─── INPUT

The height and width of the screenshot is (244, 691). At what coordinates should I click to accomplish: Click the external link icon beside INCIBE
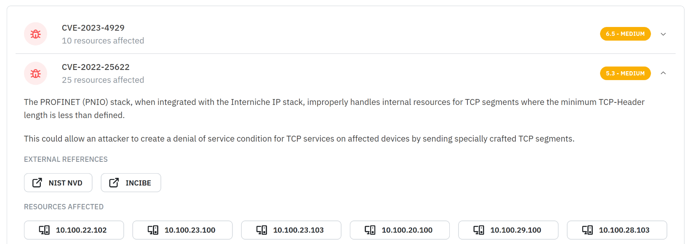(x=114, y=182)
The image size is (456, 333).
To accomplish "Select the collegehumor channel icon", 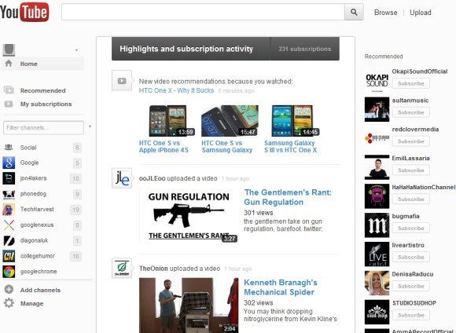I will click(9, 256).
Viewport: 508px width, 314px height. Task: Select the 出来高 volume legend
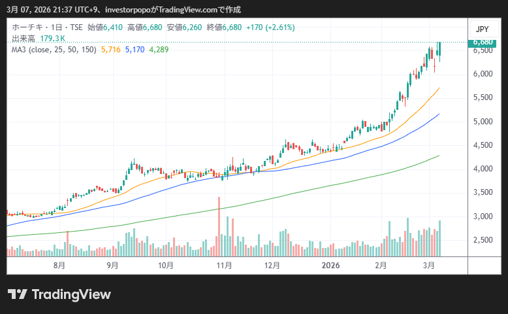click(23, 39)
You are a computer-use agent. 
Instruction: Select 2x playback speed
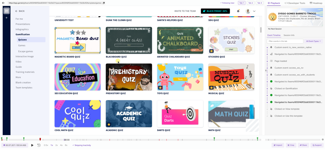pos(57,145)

──────
─── INPUT

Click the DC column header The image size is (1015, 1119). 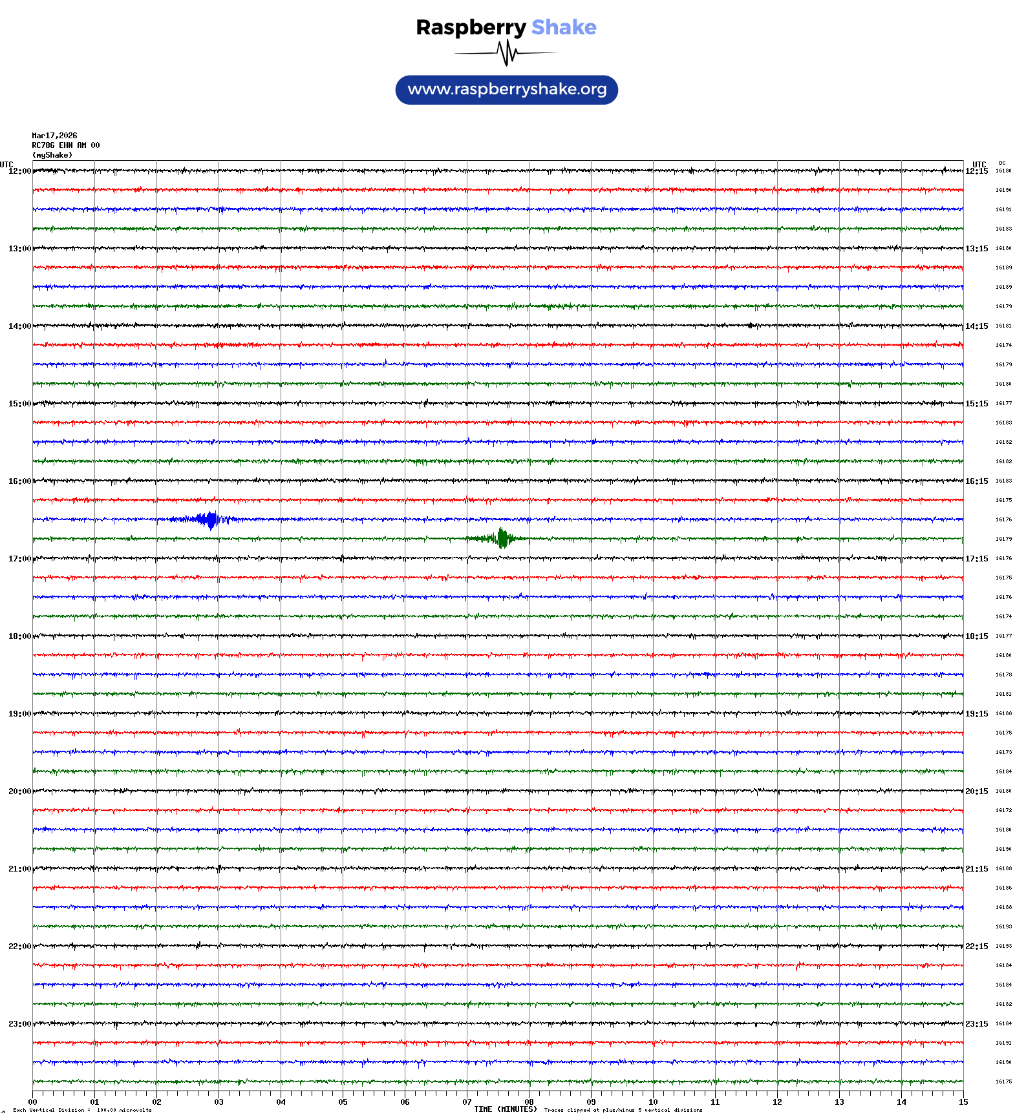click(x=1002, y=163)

──────

• THE PROBLEM:
Can you write out the entries word for word, from the line containing "Viewport: 508px width, 314px" through the line containing "pos(57,145)", leaving out the pictures?

• ANSWER TO THE PROBLEM:
Viewport: 508px width, 314px height. Task: Select the 出来高 volume legend
click(23, 39)
You are a computer-use agent. 
Instruction: Select 2x playback speed
pos(57,145)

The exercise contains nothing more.